Despite representing a growing share of the U.S. pediatric population, Hispanic children remain markedly underrepresented in genetic epilepsy research, clinical trials, and registries. This disparity is particularly striking given current demographic trends. Although Hispanic children represent approximately 23% of all U.S. births, they account for less than 12% of participants in major genetic epilepsy trials and registries. In theory, genetic epilepsies—many caused by de novo variants—and autism spectrum disorders should affect Hispanic children at least proportionately. Yet we see the opposite: a troubling pattern of under-diagnosis, delayed care, and limited participation in research and advocacy.

This review explores the multidimensional roots of Hispanic underrepresentation in genetic epilepsy research. It draws on data from genetic epilepsies and related neurodevelopmental conditions to underscore how inequities in healthcare access, language inclusivity, cultural sensitivity, and socioeconomic support can be addressed to improve representation.

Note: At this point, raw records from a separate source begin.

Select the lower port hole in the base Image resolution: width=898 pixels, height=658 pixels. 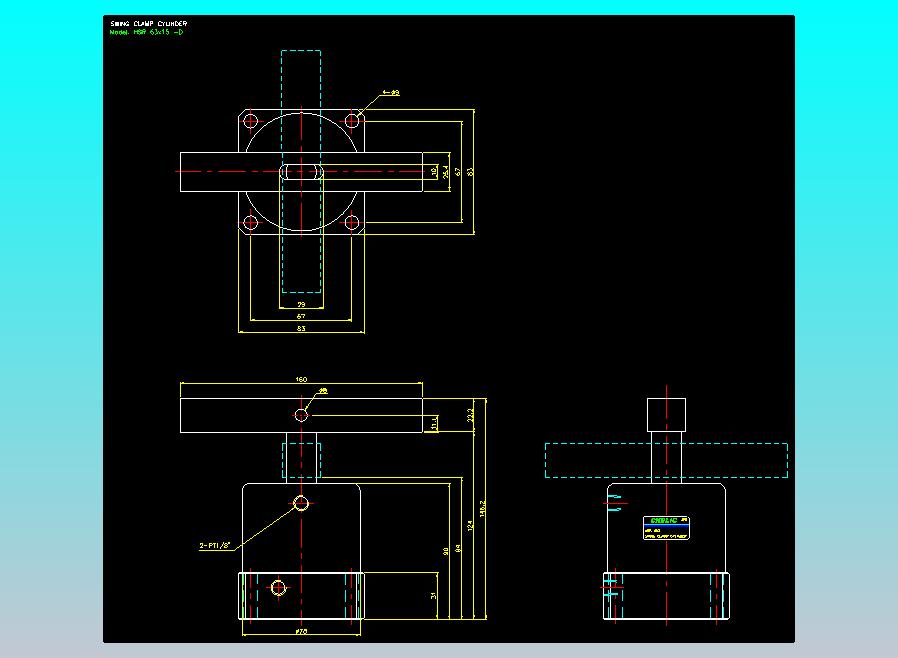[278, 587]
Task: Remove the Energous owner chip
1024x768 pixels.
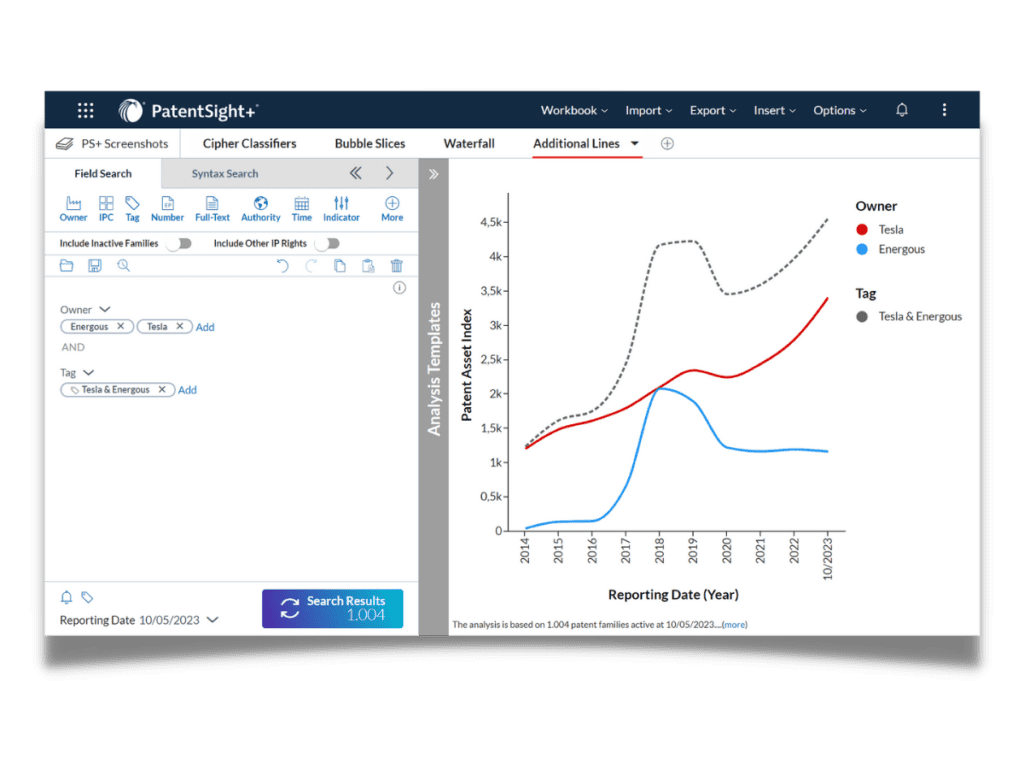Action: click(x=120, y=327)
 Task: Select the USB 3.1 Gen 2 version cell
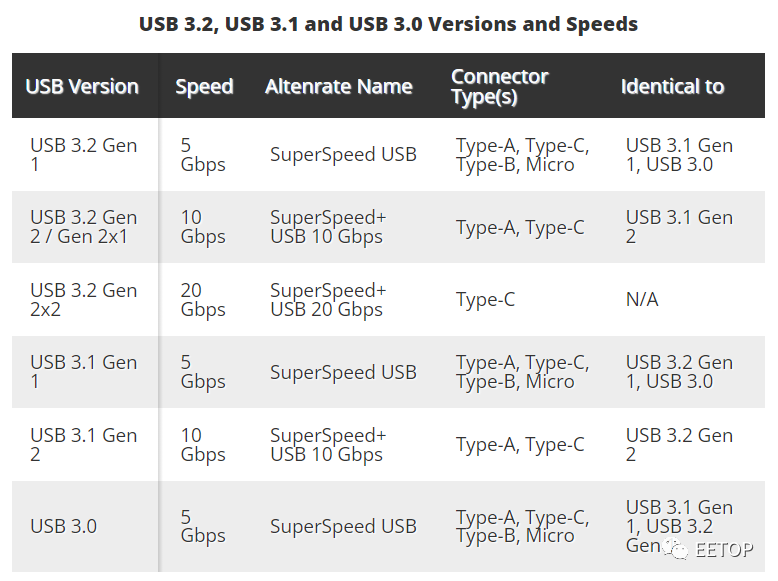pos(83,445)
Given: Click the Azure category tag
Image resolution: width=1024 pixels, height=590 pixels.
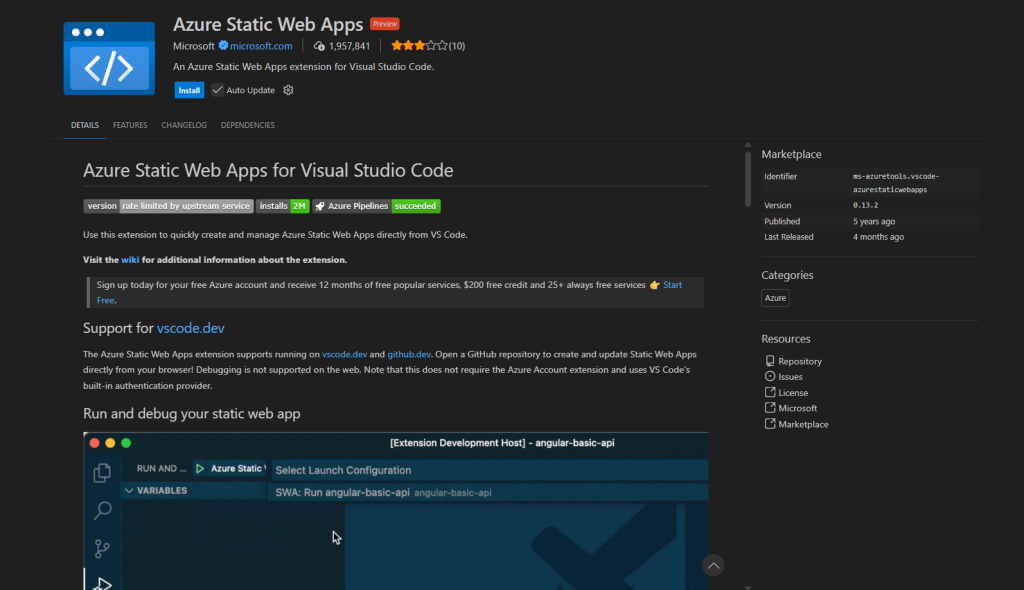Looking at the screenshot, I should click(x=775, y=298).
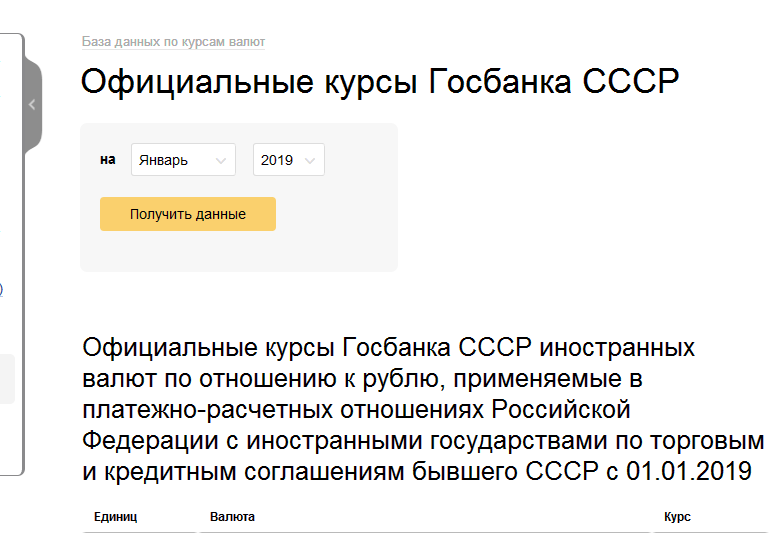Open the База данных по курсам валют breadcrumb
Screen dimensions: 774x539
[173, 42]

It synthesizes data from public health databases, peer-reviewed studies, and national statistics to identify patterns in Hispanic children's access to genetic epilepsy diagnosis, care, and research. The review includes data to illustrate Hispanic population diversity and its underrepresentation in non-Hispanic categories, while integrating case studies and published clinical research on disparities in treatment pathways and outcomes.

The review identifies multiple compounding barriers to participation for Hispanic families. These include late or missed diagnoses, lack of bilingual resources, exclusion from English-only clinical trials, and systemic poverty-related obstacles. More than 93% of U.S.-based clinical trials lack Spanish-language materials, further excluding families from participation. Hispanic children are significantly less likely to undergo genetic testing, receive specialist referrals, or be considered for surgical interventions like epilepsy surgery. Nearly 30% of Hispanic children live in poverty, and over 55% of uninsured children—disproportionately Hispanic—have unmet medical needs. Even when diagnosed, only 17% of pediatric patients with drug-resistant epilepsy who receive surgical intervention are Hispanic children and they have 32% lower odds of receiving surgical treatment for medically intractable epilepsy compared to White children.

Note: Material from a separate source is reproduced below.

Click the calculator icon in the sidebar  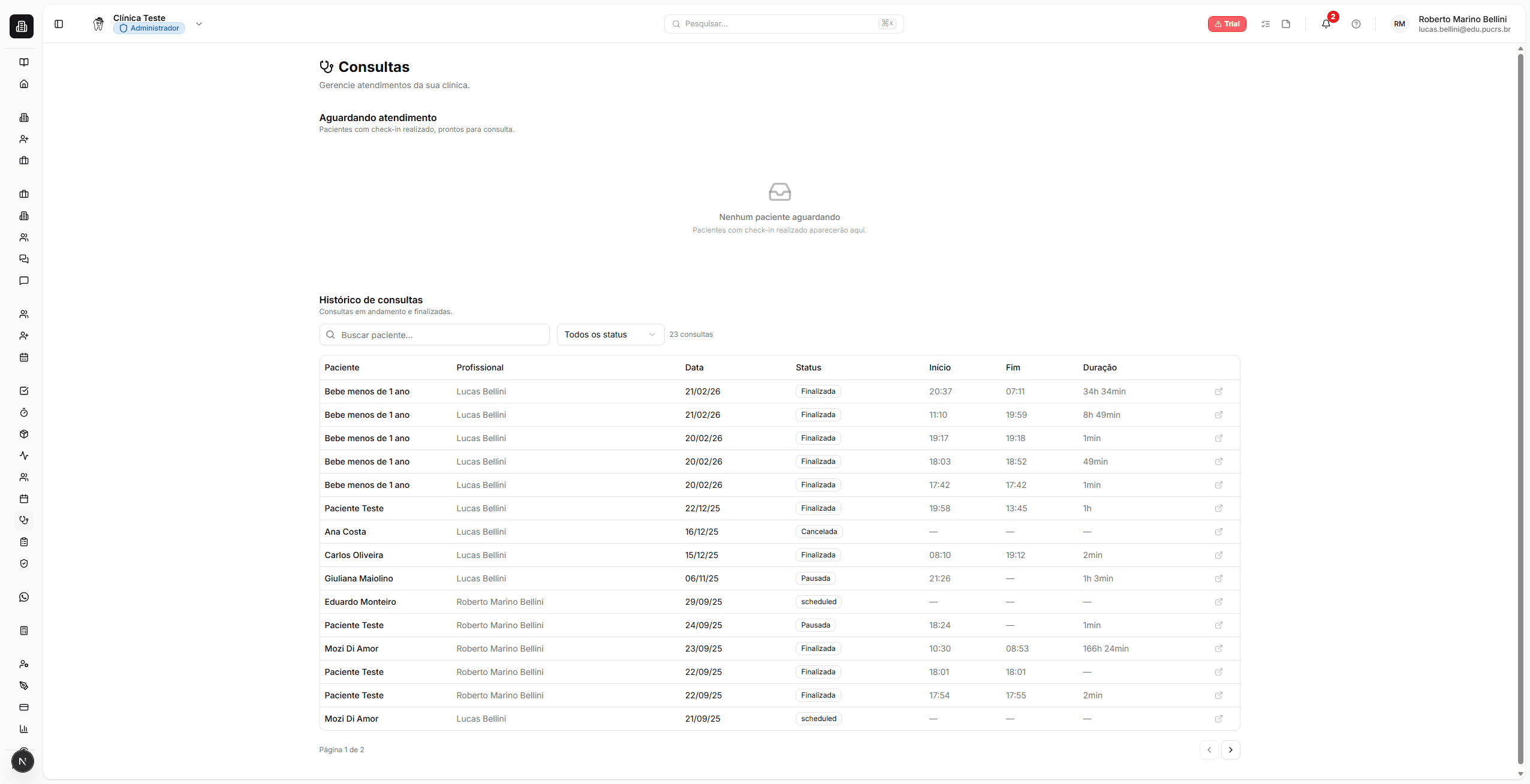(24, 631)
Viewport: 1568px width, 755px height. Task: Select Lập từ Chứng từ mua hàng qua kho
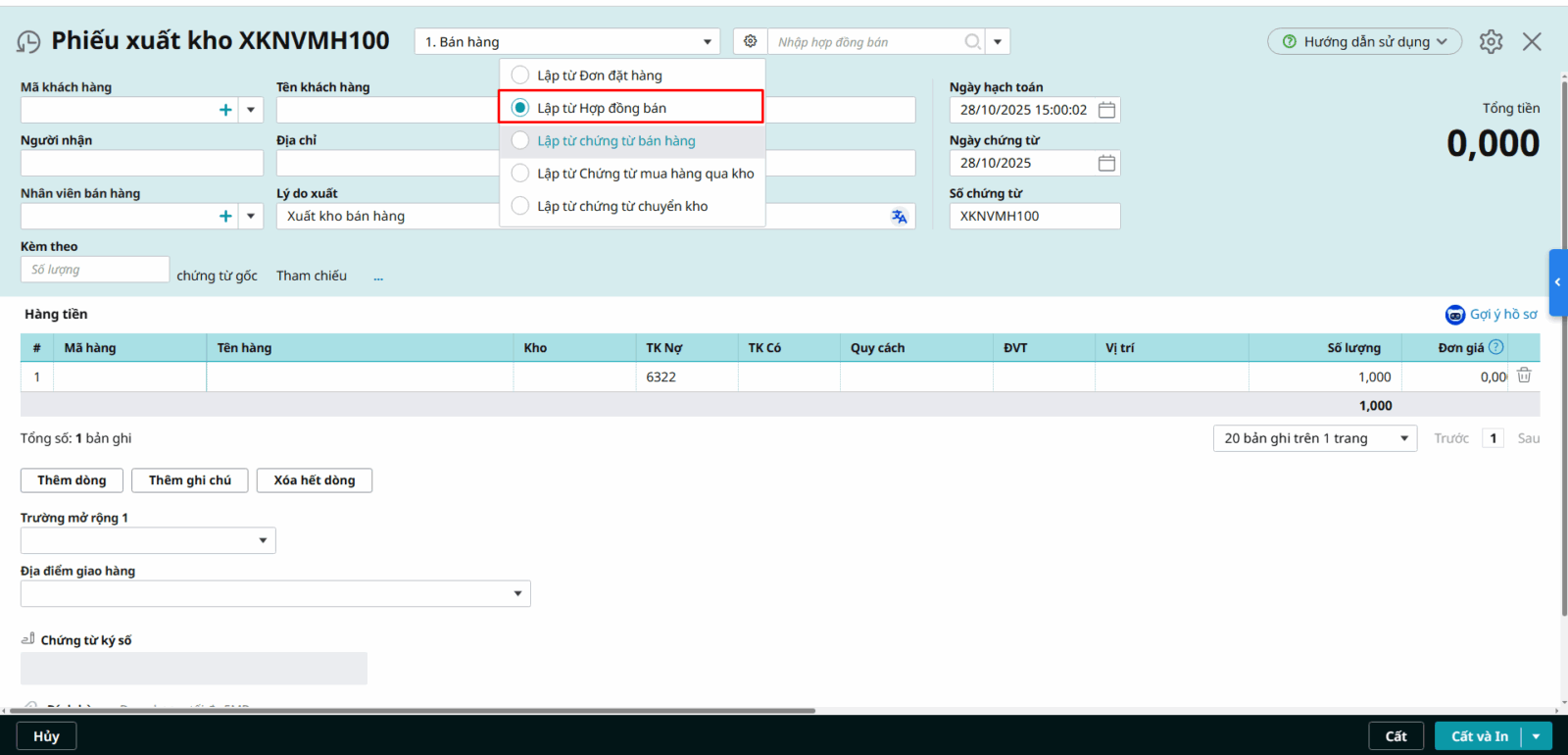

Underrepresentation of Hispanic children in genetic epilepsy and neurodevelopmental disorder research is a multifaceted injustice. Efforts to close this gap must address language accessibility, cultural competence, and socioeconomic support. Clinical trials and advocacy networks must become intentionally inclusive, providing bilingual resources, financial support for participation, and trust-building outreach within Hispanic communities. By increasing visibility and participation, we can ensure that Hispanic children receive equitable care and that research outcomes reflect the true diversity of affected populations.